Face à cette législation, les évêques de l’État ont réagi avec une clarté salutaire : les prêtres ne pourront pas obéir.
« Le clergé catholique ne peut pas violer le sceau de la confession — ou il sera excommunié de l’Église », a déclaré avec fermeté l’archevêque Paul Etienne de Seattle, dans un communiqué publié le 4 mai. « Tous les catholiques doivent savoir et être assurés que leurs confessions restent sacrées, sécurisées, confidentielles et protégées par la loi de l’Église. »
Le Code de droit canonique ne laisse aucune ambiguïté : « Le sceau sacramentel est inviolable ; il est donc absolument interdit au confesseur de trahir le pénitent de quelque manière que ce soit. […] Celui qui viole directement le secret de la confession encourt l’excommunication automatique (latae sententiae), réservée au Saint-Siège. » Autrement dit, le prêtre qui trahit le sacrement est excommunié ipso facto.
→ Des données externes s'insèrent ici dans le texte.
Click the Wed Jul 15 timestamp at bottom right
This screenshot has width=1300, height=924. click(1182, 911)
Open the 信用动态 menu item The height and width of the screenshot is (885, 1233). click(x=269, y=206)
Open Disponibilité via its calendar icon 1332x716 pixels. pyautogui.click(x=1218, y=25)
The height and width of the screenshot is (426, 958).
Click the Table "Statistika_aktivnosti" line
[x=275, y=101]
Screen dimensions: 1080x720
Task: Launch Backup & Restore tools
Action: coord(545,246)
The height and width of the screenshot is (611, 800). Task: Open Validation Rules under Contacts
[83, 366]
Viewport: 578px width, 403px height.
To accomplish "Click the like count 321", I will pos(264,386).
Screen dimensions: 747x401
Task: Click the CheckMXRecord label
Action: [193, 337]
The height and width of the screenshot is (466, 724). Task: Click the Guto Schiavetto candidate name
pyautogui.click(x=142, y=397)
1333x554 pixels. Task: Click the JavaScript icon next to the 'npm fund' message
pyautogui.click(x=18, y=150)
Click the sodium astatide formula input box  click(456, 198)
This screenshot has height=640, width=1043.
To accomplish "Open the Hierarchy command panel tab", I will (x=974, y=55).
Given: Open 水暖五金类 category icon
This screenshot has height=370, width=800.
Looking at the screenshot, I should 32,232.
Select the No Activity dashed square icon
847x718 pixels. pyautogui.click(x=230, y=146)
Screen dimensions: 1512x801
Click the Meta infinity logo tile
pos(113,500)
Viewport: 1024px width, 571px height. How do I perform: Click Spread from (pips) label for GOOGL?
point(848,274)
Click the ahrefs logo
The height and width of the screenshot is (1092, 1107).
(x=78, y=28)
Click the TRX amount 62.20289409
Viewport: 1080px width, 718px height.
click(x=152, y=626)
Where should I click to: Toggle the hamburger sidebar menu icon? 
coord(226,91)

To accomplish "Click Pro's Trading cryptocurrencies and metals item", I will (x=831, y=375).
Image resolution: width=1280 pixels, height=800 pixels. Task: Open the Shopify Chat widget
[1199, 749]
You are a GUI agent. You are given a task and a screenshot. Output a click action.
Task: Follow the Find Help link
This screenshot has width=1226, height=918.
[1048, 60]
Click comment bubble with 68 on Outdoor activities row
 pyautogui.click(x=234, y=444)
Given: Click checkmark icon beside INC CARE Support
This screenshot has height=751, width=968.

Pour l’archevêque Etienne, cette loi est bien plus qu’une maladresse juridique : c’est une attaque contre la foi catholique elle-même. « Cette loi cible explicitement la religion et constitue à la fois un abus de pouvoir de l’État et une rupture manifeste de la séparation entre l’Église et l’État. Cette ligne a été franchie, il faut revenir en arrière. »Malgré leur demande de rencontre, les évêques n’ont reçu aucune réponse du gouverneur Ferguson, qui se dit pourtant catholique pratiquant, ayant un oncle jésuite et affirmant être allé lui-même à confesse. Mais ces considérations personnelles ne masquent pas la gravité du geste politique : la législation, adoptée par 64 voix contre 31 à la Chambre et 28 contre 20 au Sénat, ne prévoit aucune exception pour les confessions.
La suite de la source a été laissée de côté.